About Professor William Jackson Humphreys

Excerpts from longer tribute and biography in Science Vol 112:

Dr. Humphreys was born in a one-room log house at Gap Mills, West Virginia, February 3, 1862.

His undergraduate training was at Washington and Lee University, where he received the degree of A.B. in 1886, and C.E. in 1888. After a year of further study at the University of Virginia, 1888-1889, he taught at Miller School, near Crozet, Virginia, 1889-1893, then at Washington College, Chestertown, Maryland, 1893-1894. In 1894, he began graduate research in physics at The Johns Hopkins University, studying under the great physicist Henry A. Rowland and other noted men; he received the Ph.D. degree in 1897. His notable contribution to physical science began during his graduate work at Johns Hopkins....

...On July 1, 1905, Dr. Humphreys was appointed meteorological physicist in the U. S. Weather Bureau, a position which he held for 30 years. From 1905 to 1908 he was supervising director of the Mt. Weather Observatory, which had been established for the investigation of physical phenomena of the atmosphere; thereafter he served continuously at the Central Office in Washington, D. C.

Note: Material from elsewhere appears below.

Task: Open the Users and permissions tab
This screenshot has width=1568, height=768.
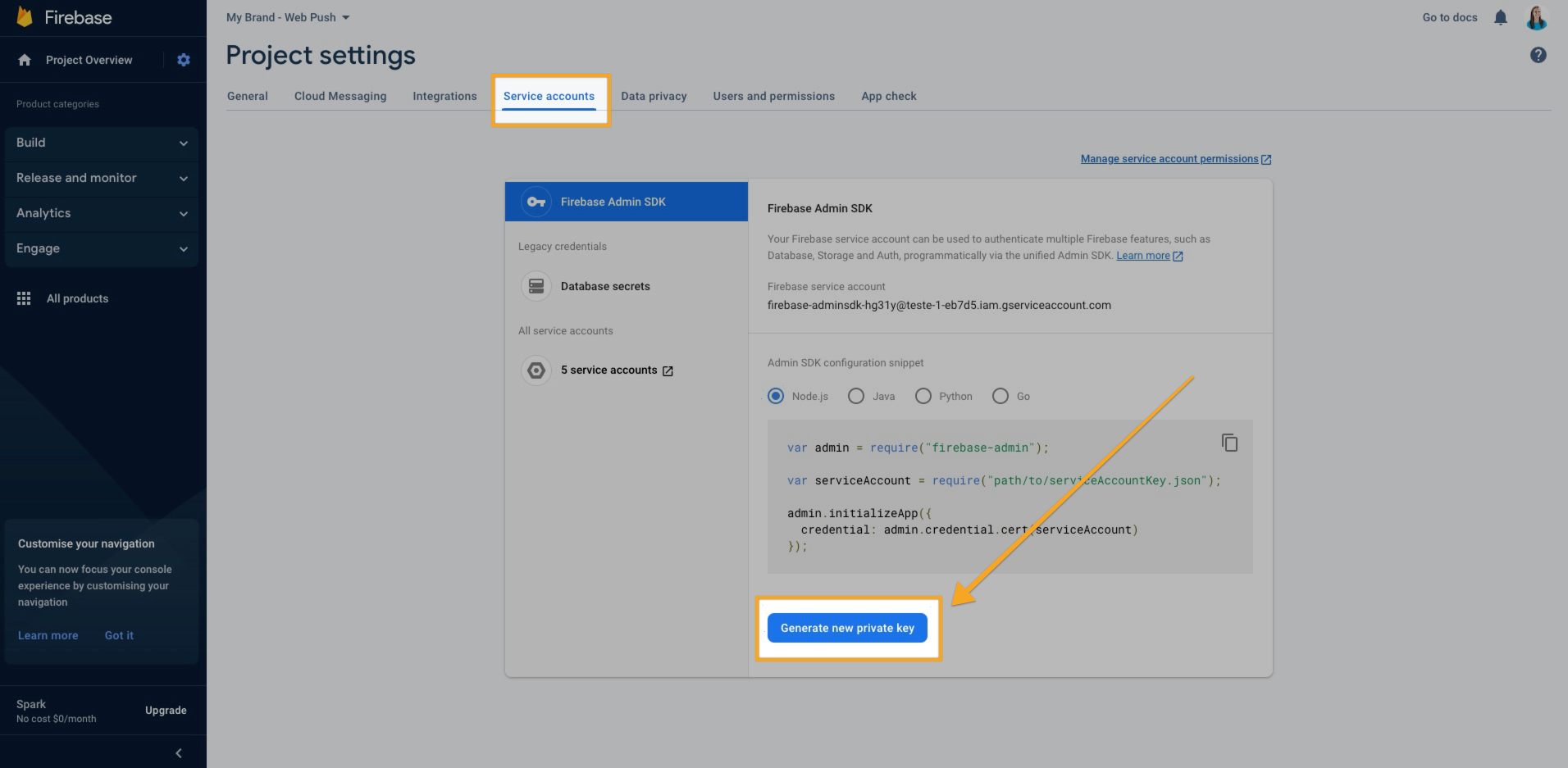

He turned his attention from spectroscopy to the physical problems of the atmosphere, and soon provided the explanation of the existence and principal characteristics of the stratosphere, first announced on June 30, 1908, to the Physics Section of the American Association for the Advancement of Science and the American Physical Society. This was followed by a long series of contributions to meteorological physics that brought him international recognition and many honors....

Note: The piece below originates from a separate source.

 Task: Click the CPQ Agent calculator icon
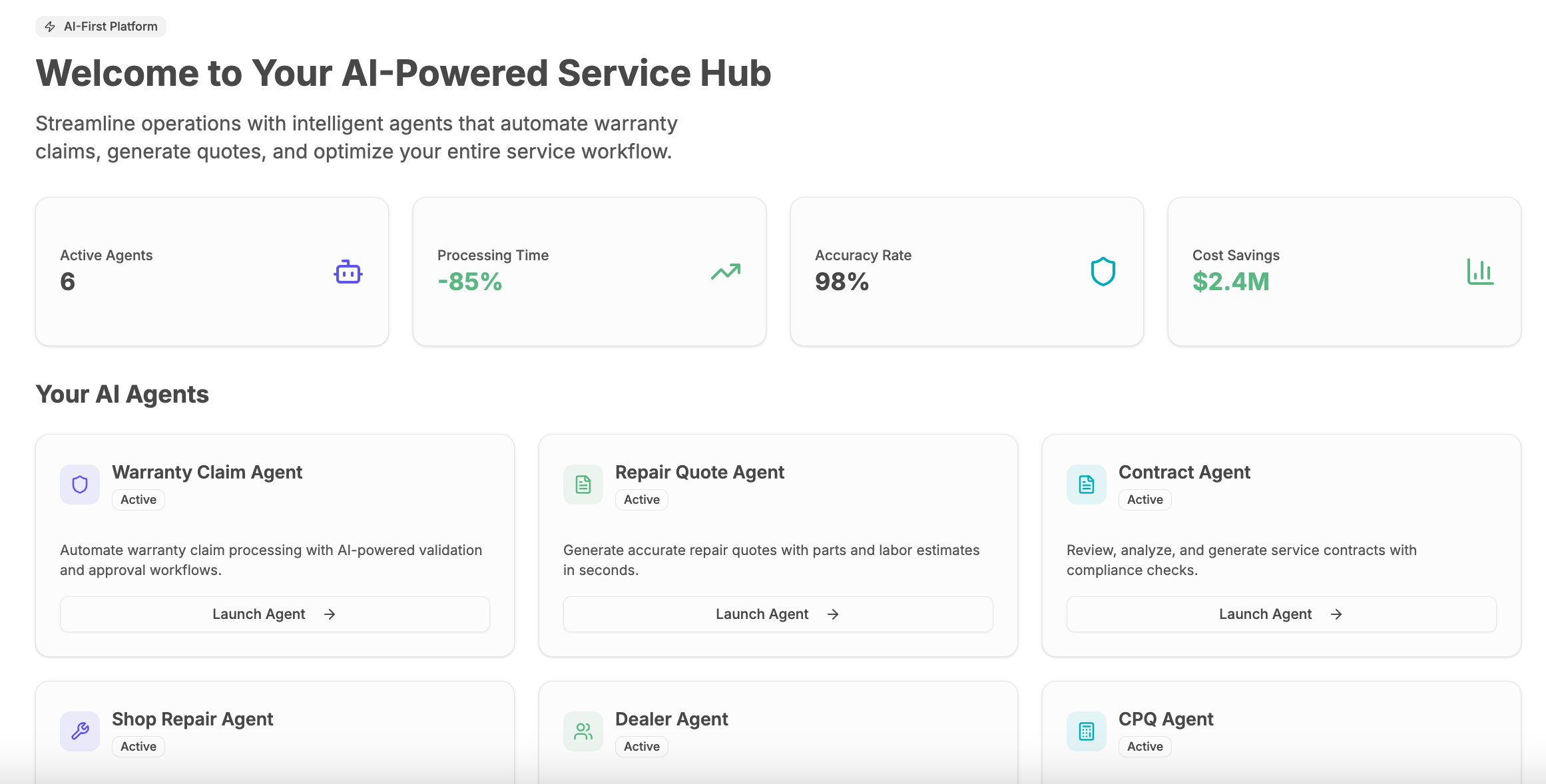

...His textbook Physics of the Air must be reckoned as one of his major contributions; its influence, and the reputation of its author among physicists, were important factors in obtaining for meteorology a wider recognition as a branch of physics. This treatise originated in a series of lectures given during January, 1914 to aviators in training at San Diego, California. The first edition appeared in 1920, the third in 1940, and it is still unique among modern textbooks: it is a systematic treatment of the physical phenomena of the atmosphere arranged according to the traditional subdivisions of mechanics, thermodynamics, electricity, acoustics, and optics. It also includes a long section on geological climates that embodies the author's own original contributions to this problem which, representing the result of careful thought by a competent meteorologist and able physicist, deserve more widespread consideration than they have received.

More here.

A notification of the death of Professor Humphreys by AMS:
Professor Emeritus W. J. Humphreys of George Washington University died November 10, 1949 at the age of eighty-seven years. He had been a member of the Society for twenty-four years.

Photo credit: Harris V. Ewing, Washington D.C., courtesy AIP Emilio Segre Visual Archives, W. F. Meggers Collection

1 comment:

  1. I have a copy of the 3rd edition. It's still excellent.

    The volcano theory of climate change, not so much. But it was respectable for some time, which is better than most ice ages ideas could claim.